Government funding of health expenditure fell in real terms for the first time in the past decade (by 0.9%). This was largely a result of a decline in the Australian Government's funding of 2.4%. This occurred in the context of average growth in Australian Government funding for the decade of 4.4%.

Growth in state and territory government funding of health expenditure was also relatively low. It grew by just 1.4% in 2012-13 in real terms, 4.2 percentage points lower than the average growth for the decade.

In contrast to government funding, growth in non-government funding was relatively strong. It grew by 7.2% in real terms in 2012-13 compared to the average of 5.4% for the decade.

The ratio of health expenditure to taxation revenue for the Australian Government fluctuated within a narrow range from 21.6% in 2002-03 to 21.5% in 2007-08, averaging 21.2% over that period. A drop in tax revenue following the GFC contributed to the ratio increasing to 25.3% in 2008-09 and 29.0% in 2009-10, before declining to 25.0% in 2012-13.

In 2012-13, the ratio of health expenditure to revenue for the state and local governments rose by 0.1 percentage points (from 27.5% in 2011-12 to 27.6%). This was the smallest increase over the decade.

The only jurisdictions to increase the proportion of their revenue spent on health in 2012-13 were New South Wales and Victoria, with New South Wales experiencing a marked growth (7.5%) and Victoria experiencing a more modest growth (2.0%). All other jurisdictions reduced this proportion, which was in contrast to the trend seen in the past decade.

In 2012-13, estimated per person expenditure on health averaged $6,430, which was $17 less (in real terms) per person than in the previous year. In 2012-13, expenditure essentially grew in proportion to (rather than faster than) population growth for the first time in the decade.

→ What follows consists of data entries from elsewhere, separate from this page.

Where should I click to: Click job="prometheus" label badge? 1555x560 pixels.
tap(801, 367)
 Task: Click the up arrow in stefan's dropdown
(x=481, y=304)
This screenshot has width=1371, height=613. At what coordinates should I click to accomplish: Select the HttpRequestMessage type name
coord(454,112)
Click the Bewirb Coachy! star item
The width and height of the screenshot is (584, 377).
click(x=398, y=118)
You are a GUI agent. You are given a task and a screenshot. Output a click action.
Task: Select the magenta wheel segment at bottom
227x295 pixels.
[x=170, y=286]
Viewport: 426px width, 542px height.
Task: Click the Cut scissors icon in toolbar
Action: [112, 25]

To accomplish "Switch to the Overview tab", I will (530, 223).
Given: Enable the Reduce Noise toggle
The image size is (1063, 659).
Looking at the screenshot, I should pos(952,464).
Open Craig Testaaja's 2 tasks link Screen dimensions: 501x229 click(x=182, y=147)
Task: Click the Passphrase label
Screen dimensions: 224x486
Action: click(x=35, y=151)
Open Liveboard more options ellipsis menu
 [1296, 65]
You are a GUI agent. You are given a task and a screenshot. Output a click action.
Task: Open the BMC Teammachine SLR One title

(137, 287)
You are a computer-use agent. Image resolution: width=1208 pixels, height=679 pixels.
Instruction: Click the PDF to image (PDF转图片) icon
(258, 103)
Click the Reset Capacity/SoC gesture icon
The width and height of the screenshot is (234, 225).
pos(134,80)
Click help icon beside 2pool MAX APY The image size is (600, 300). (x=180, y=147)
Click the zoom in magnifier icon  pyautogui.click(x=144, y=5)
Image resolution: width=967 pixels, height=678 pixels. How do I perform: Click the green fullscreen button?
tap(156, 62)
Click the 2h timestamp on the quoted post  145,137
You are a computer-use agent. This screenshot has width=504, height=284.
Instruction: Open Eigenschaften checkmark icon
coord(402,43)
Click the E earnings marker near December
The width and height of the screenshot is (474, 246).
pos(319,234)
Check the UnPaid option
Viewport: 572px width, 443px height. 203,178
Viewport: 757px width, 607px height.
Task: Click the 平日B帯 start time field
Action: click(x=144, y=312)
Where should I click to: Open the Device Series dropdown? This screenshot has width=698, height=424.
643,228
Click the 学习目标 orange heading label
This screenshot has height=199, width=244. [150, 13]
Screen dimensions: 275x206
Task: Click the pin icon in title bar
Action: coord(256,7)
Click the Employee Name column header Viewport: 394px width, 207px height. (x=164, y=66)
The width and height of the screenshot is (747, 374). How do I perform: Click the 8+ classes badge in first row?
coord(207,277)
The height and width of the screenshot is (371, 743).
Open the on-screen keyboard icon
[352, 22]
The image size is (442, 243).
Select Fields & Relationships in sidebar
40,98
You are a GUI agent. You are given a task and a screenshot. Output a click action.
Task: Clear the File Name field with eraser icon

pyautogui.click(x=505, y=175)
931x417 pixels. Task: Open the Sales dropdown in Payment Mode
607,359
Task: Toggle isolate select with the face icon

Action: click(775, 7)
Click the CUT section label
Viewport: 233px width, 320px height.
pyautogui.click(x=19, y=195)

In 2012-13, governments funded $100.8 billion or 68.3% of total health expenditure in Australia. This was 1.6 percentage points lower than in 2011-12, the largest reduction of the decade. The Australian Government's contribution was $61.0 billion (41.4% of total funding) and state and territory governments contributed $39.8 billion (26.9%).

Non-government funding sources provided the remaining $46.6 billion (31.6%). The share contributed by non-government sources rose by 1.6 percentage points, with individuals contributing just over half of the increase (0.9 percentage points).